1. @traceControllerMethod(options?: ControllerMethodOtelTracingOptions):

   • Purpose: A method decorator applied to public methods within a controller class (typically request handlers like get, create, update).
   • Function: It registers the decorated method for tracing. It doesn't perform tracing itself but makes the method discoverable by the class decorator.
   • Options: Accepts an optional options object (ControllerMethodOtelTracingOptions) to customize tracing behavior for that specific method:
     • spanName: Override the default span name (which is ClassName.methodName).
     • attributes: An object containing additional custom attributes to add to the span.
     • captureBody: Boolean flag (default false) to capture the request body as a span attribute (http.request.body).
     • maxBodySize: Maximum size (in characters) for the captured request body (default 1000). Truncated if larger.
     • includeProtectedProps: Array of protected property names from the class instance to include as span attributes (e.g., controller.propertyName). docType and useFlatDocument are often included by default if present.

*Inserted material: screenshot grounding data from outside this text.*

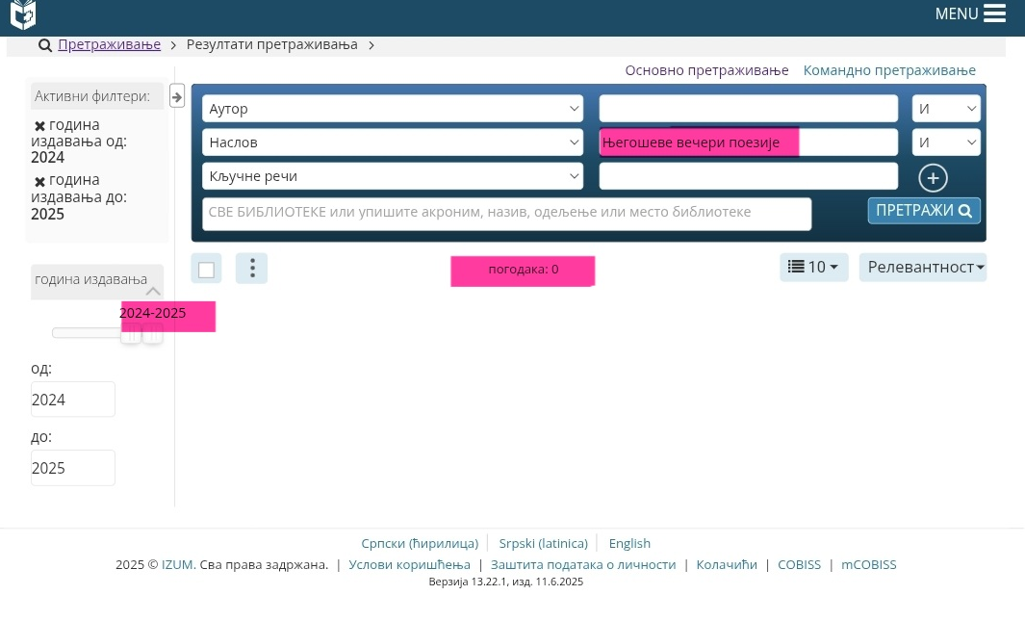Viewport: 1025px width, 621px height.
Task: Open the 'Наслов' search field dropdown
Action: tap(392, 142)
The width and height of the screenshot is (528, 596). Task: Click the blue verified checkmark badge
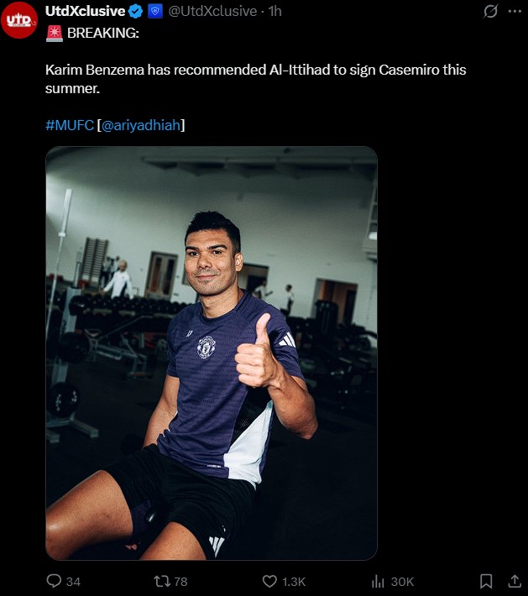pyautogui.click(x=136, y=12)
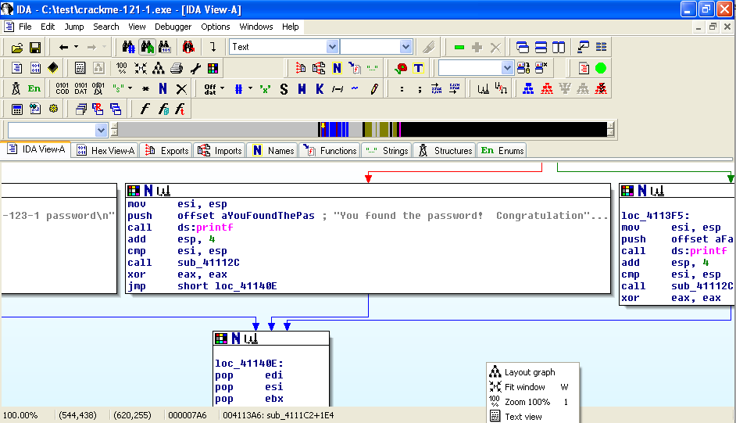Image resolution: width=736 pixels, height=423 pixels.
Task: Open the Debugger menu
Action: point(173,27)
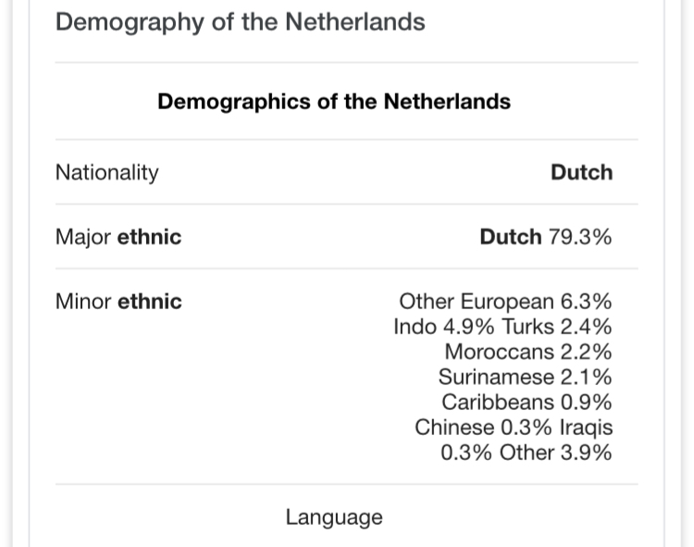
Task: Click the Major label text
Action: pos(82,237)
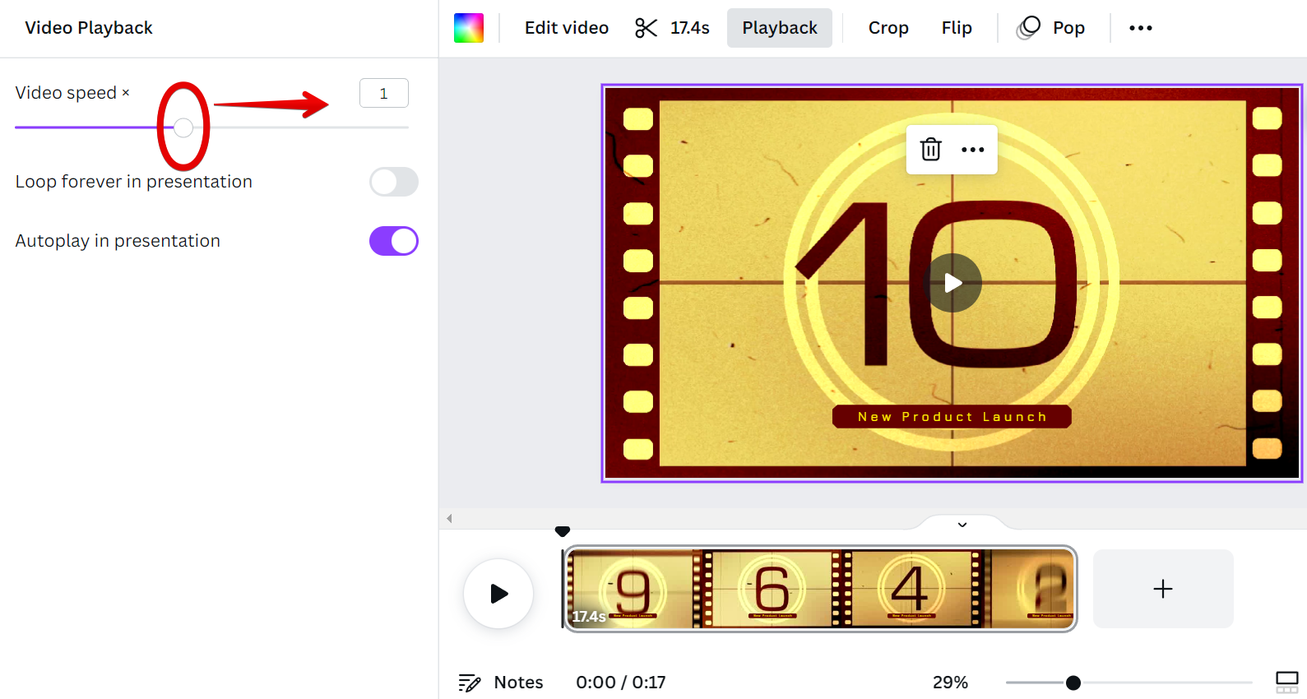The image size is (1307, 699).
Task: Select the Playback toolbar tab
Action: click(779, 28)
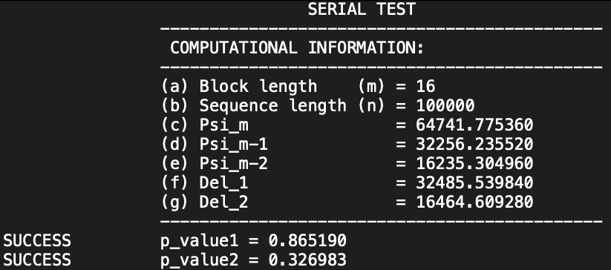Click the (n) parameter symbol
The width and height of the screenshot is (611, 270).
371,105
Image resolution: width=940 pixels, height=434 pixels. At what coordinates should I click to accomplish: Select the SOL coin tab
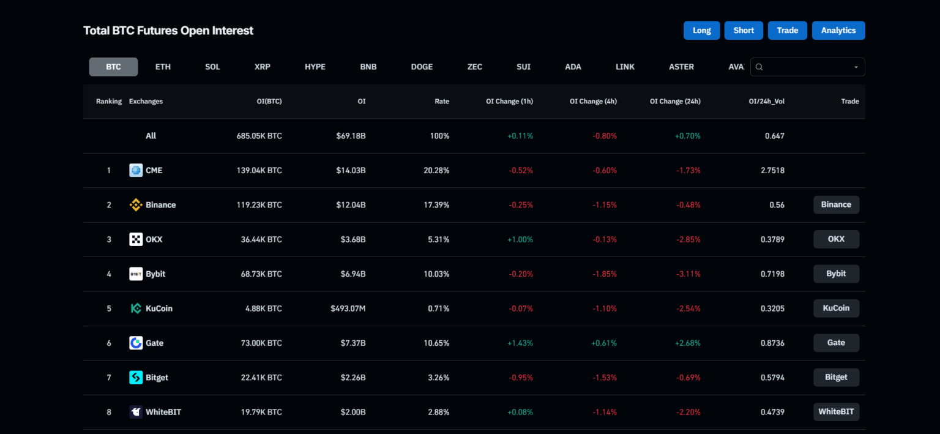pos(212,67)
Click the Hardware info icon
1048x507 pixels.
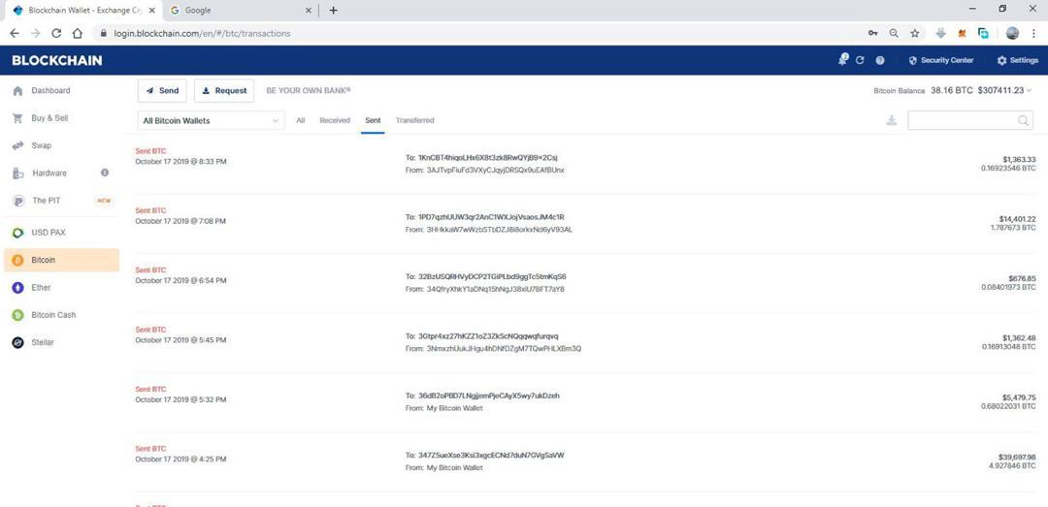[x=105, y=173]
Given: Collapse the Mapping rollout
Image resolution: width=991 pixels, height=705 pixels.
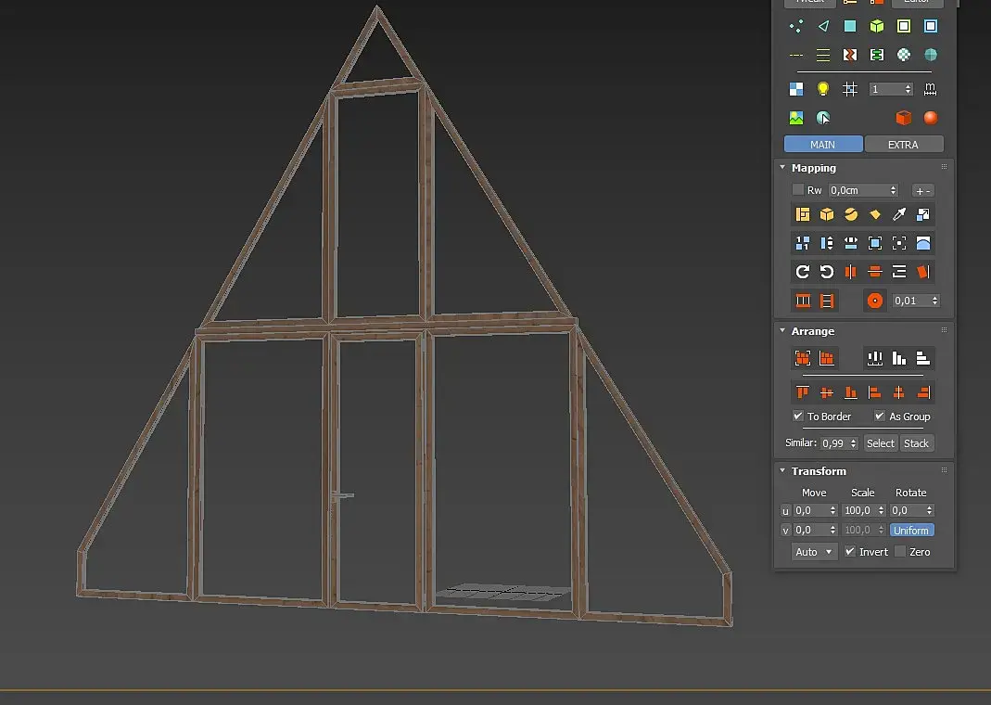Looking at the screenshot, I should point(782,168).
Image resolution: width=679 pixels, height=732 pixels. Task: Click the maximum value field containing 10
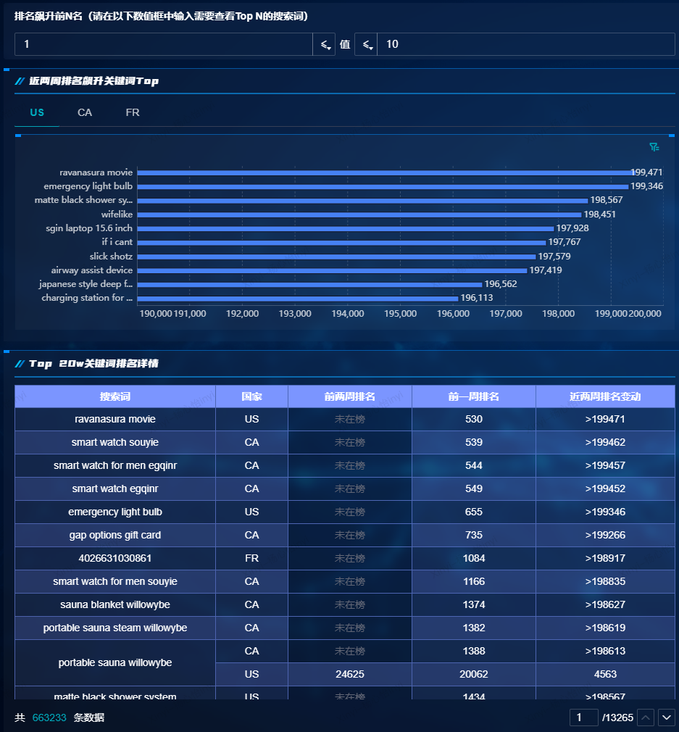525,44
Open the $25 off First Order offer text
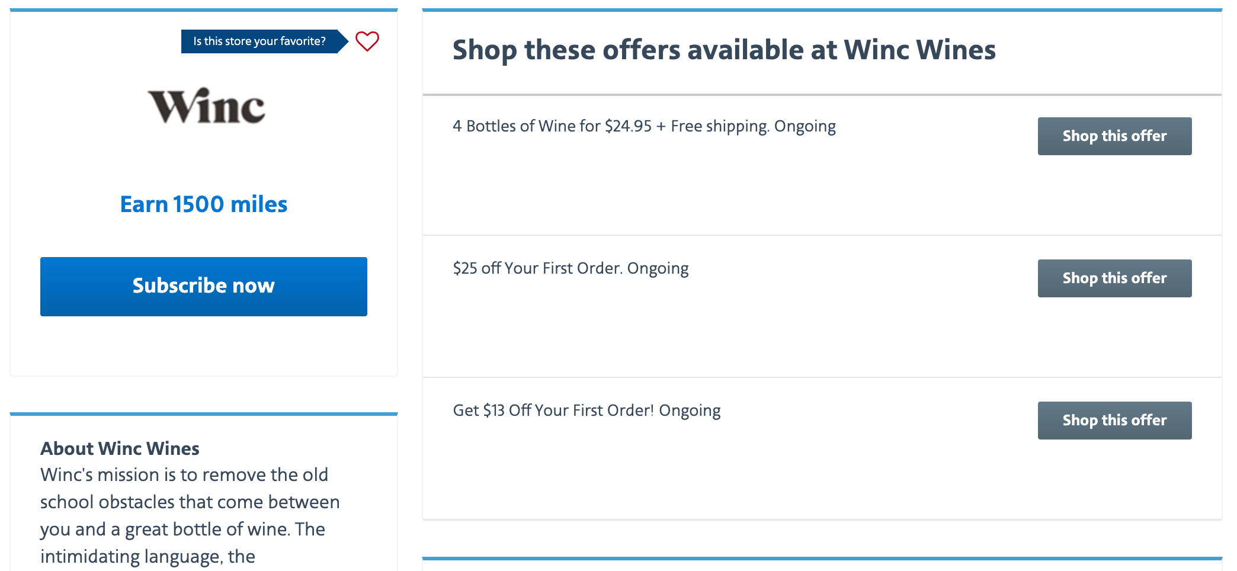The height and width of the screenshot is (571, 1237). 570,268
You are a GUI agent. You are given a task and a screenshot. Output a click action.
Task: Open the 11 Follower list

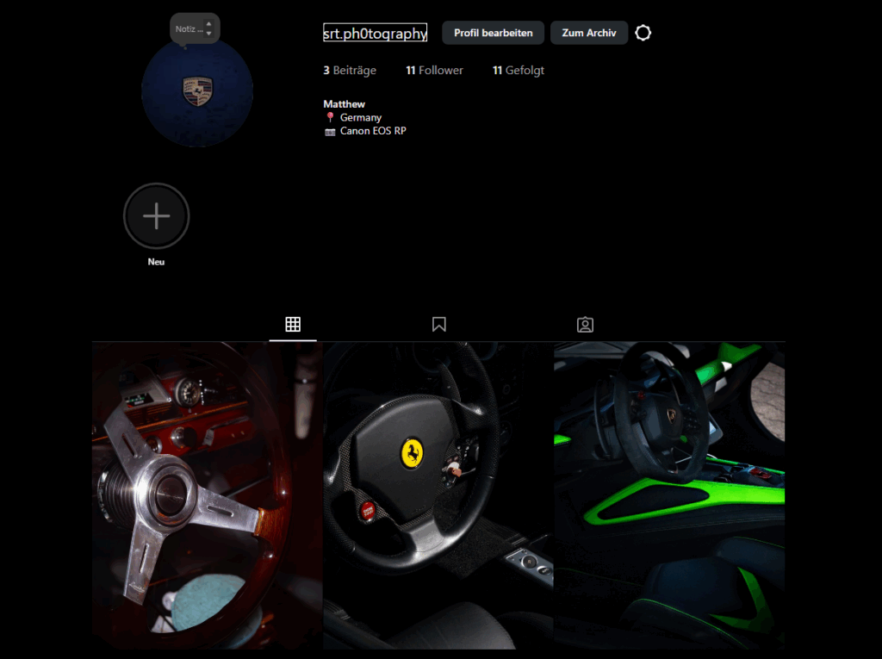click(x=434, y=71)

2. @traceControllerClass(tracerName?: string):

   • Purpose: A class decorator applied to the controller class itself (e.g., ControllerBase or specific implementations).
   • Function: This decorator activates the tracing for methods marked with @traceControllerMethod. It wraps these methods to:
     • Start an OpenTelemetry span when the method is called.
     • Extract any incoming trace context from request headers (enabling distributed tracing).
     • Automatically add standard attributes:
       • controller.name, controller.method
       • http.request.method, http.route, url.full
       • Request parameters (params.*)
       • Request query (http.query as stringified JSON)
       • Context info like application, franchiseGroups, docType.
       • Optional request body (http.request.body) if enabled via @traceControllerMethod options.
       • Optional protected properties if configured via @traceControllerMethod options.
     • Record any exceptions thrown by the method onto the span.
     • Set the span status (OK or ERROR).
     • End the span when the method finishes.
   • Arguments: Takes an optional tracerName string (defaults to 'controller-tracer') to identify the source of the spans.

Usage Example

import { trace, SpanStatusCode } from '@opentelemetry/api';
import { injectable } from 'inversify';
import { BaseHttpController, httpGet, httpPost } from 'inversify-express-utils';
import { traceControllerClass, traceControllerMethod } from './utils/instrumentation/decorators'; // Adjust path

@injectable()
@traceControllerClass() // Apply class decorator
export class MyController extends BaseHttpController {

    @httpGet('/')
    @traceControllerMethod({ attributes: { 'custom.tag': 'example' } }) // Apply method decorator
    public async getResource(req: Request, res: Response) {
        // ... handler logic ...
        // Span is automatically created/ended around this method execution
    }

    @httpPost('/')
    @traceControllerMethod({ captureBody: true, maxBodySize: 500 }) // Capture request body
    public async createResource(req: Request, res: Response) {
        // ... handler logic ...
    }
}

How it Relates to the LGTM Stack

When these decorators are used in an application (like connectors-data-api) that is configured to export OTel data (as set up in its instrumentation.ts):

1. The @traceControllerClass wrapper creates spans for methods marked with @traceControllerMethod.
2. These spans, along with their attributes and any recorded errors, are processed by the application's OTel SDK.
3. The SDK's configured exporter (e.g., OTLP HTTP exporter pointing to http://localhost:4318) sends the span data to the OTel Collector running in the lgtm-stack-experiment.
4. The OTel Collector receives the data and, based on its otel-collector-config.yaml, forwards the traces to Tempo (http://tempo:4318).
5. Tempo stores the traces.
6. Grafana (connected to Tempo as a datasource) can then be used to query, visualize, and explore these traces, providing detailed insight into the execution flow and performance of the decorated controller methods.

This pattern provides a standardized way to gain visibility into controller actions within the context of the overall request trace, leveraging the deployed LGTM stack.